• Instruções da tarefa:
Retome o texto sobre Renato Russo e a Legião Urbana logo após a última frase apresentada.
**** Trecho fornecido ****
Por Micael Machado
Há exatos quinze anos, em onze de outubro de 1996, falecia Renato Manfredini Júnior, que o Brasil inteiro conheceu como Renato Russo, o vocalista/letrista/tecladista/baixista da maior banda de rock que este país já viu, a Legião Urbana, e que sempre foi o meu maior ídolo dentro do rock nacional.
Não pretendo neste texto contar a história de Renato, a qual é muito rica em detalhes, apesar de ele ter vivido meros 36 anos. Sua biografia é muito bem contada em livros como “Renato Russo: o Filho da Revolução”, de Carlos Marcelo, o qual recomendo a quem se interessar por conhecer mais sobre o cantor. Este texto é a estória de um fã que acompanhou sua carreira desde um certo dia em 1986, quando ouviu a música “Tempo Perdido” no rádio, e de seu envolvimento com ela.
Àquela época, eu estava formando o meu próprio gosto musical, e rádios como a Atlântida FM e a Alfa FM da cidade de Pelotas, eram as responsáveis por me apresentar ao então novato “BRock”, o rock nacional de grupos como RPM (a primeira banda do estilo a realmente chamar minha atenção), Ultraje a Rigor (cujo álbum Nós Vamos Invadir Sua Praia teve várias músicas executadas pelas rádios), Paralamas do Sucesso, Titãs, Kid Abelha, e Legião Urbana, o grupo do qual Renato indiscutivelmente sempre foi o líder. Se o primeiro disco, Legião Urbana, de 1985, havia passado despercebido por mim, o mesmo não ocorreria com o segundo, Dois, daquele ano de 1986. Depois de “Tempo Perdido”, apareceram tanto no rádio como no Globo de Ouro (programa exibido então pela TV Globo, e que também teve grande influência na minha formação musical) músicas como “Eduardo e Mônica”, “Quase sem Querer”, e, principalmente, “Índios”. Lembro que a Atlântida tinha um programa das seis às sete da noite com as “mais pedidas” pelos ouvintes ao longo do dia, e durante mais de seis meses “Índios” ficou em primeiro lugar. Era só ligar o rádio depois das 6:45h que, se podia ter certeza, a música iria tocar.
**** Dados fornecidos ****
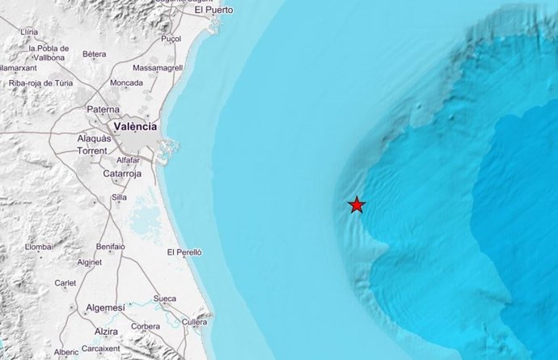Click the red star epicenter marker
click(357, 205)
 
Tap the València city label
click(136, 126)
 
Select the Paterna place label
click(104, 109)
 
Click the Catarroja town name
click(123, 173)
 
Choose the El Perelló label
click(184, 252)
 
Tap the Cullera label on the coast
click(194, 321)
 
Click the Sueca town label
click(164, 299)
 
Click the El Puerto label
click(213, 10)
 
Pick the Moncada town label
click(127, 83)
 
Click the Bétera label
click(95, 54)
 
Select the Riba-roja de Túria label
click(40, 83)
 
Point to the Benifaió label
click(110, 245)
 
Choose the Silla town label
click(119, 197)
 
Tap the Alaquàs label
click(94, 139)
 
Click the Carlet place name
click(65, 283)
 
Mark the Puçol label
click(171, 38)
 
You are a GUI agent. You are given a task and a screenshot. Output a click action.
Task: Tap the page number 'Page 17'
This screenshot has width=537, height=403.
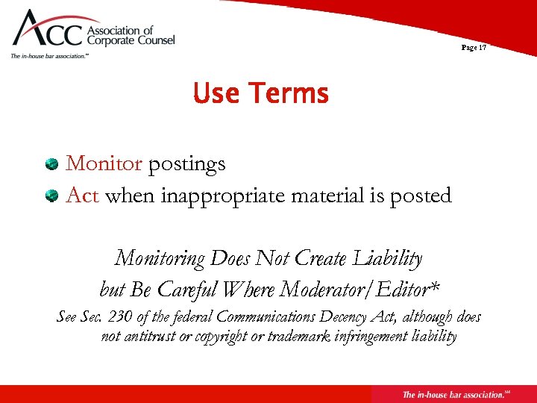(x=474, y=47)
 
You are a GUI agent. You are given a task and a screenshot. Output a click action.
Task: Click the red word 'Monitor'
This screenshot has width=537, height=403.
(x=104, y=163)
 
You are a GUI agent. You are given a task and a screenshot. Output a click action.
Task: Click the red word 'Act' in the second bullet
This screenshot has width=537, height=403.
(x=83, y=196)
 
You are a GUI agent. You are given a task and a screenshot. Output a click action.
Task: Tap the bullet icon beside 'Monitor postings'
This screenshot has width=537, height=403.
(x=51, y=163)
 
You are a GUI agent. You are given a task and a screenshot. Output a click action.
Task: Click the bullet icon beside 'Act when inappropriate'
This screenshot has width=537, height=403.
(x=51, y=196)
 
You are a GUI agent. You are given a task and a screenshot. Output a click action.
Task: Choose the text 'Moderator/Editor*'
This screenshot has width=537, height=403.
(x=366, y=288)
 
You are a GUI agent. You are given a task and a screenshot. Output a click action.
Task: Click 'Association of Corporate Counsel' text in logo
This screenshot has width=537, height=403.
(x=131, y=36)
****
• Resposta do exercício:
Renato em 1986
Só vim a conhecer o disco inteiro uns três anos depois (na época, não existia internet e essa facilidade que temos hoje de conhecer tudo ao mesmo tempo em que surge, ainda mais no interiorzão do Rio Grande do Sul, onde poucas cópias de poucos discos chegavam à única loja que vendia vinis na cidade, ainda mais sendo de uma banda quase desconhecida então), mas até hoje Dois é o meu disco preferido dentro do Rock Nacional. Com aquelas que conheci pelo rádio, pela primeira vez eu encontrava músicas cujas letras eu conseguia compreender e me identificar. Mesmo que vários trechos não fizessem lá muito sentido para um garoto de doze anos, os que eu conseguia compreender me tornaram fã do grupo imediatamente.
Aos poucos, algumas músicas do primeiro disco também começaram a tocar nas rádios, e fiquei conhecendo “Será”, “Geração Coca Cola”, “Ainda é Cedo” e “Por Enquanto”, músicas que caíram muito bem aos meus ouvidos, aumentando o meu fascínio pela Legião, e, principalmente, por Renato. As apresentações do grupo no Globo de Ouro mostravam um cantor que fazia umas danças estranhíssimas no palco (anos depois, descobri que eram copiadas de Morrisey, vocalista dos Smiths, misturado a algo de Ian Curtis, do Joy Division), que mesmo pela TV demonstrava um carisma enorme com seus olhares e expressões, e que marcava assim a minha adolescência de uma maneira que nenhum outro de meus ídolos musicais conseguiria. Quando o Fantástico, talvez o principal programa de TV da época, exibiu o clipe de “Tempo Perdido”, ficou claro que a banda seria grande. Não lembro de outro grupo do BRock a ter vídeos apresentados no programa, que se caracterizava por mostrar clipes de artistas da MPB, ou de grandes nomes da música mundial (lembro até hoje de quando passou o de “Thriller”, de Michael Jackson, em 1982, o qual teve de ser repetido na semana seguinte devido aos pedidos da audiência). Quando, em 1987, surgiu Que País é Este 1978/1987, o terceiro álbum da Legião, o fato se repetiu com o clipe da faixa título, só que, aquela altura, a Legião já era bem maior.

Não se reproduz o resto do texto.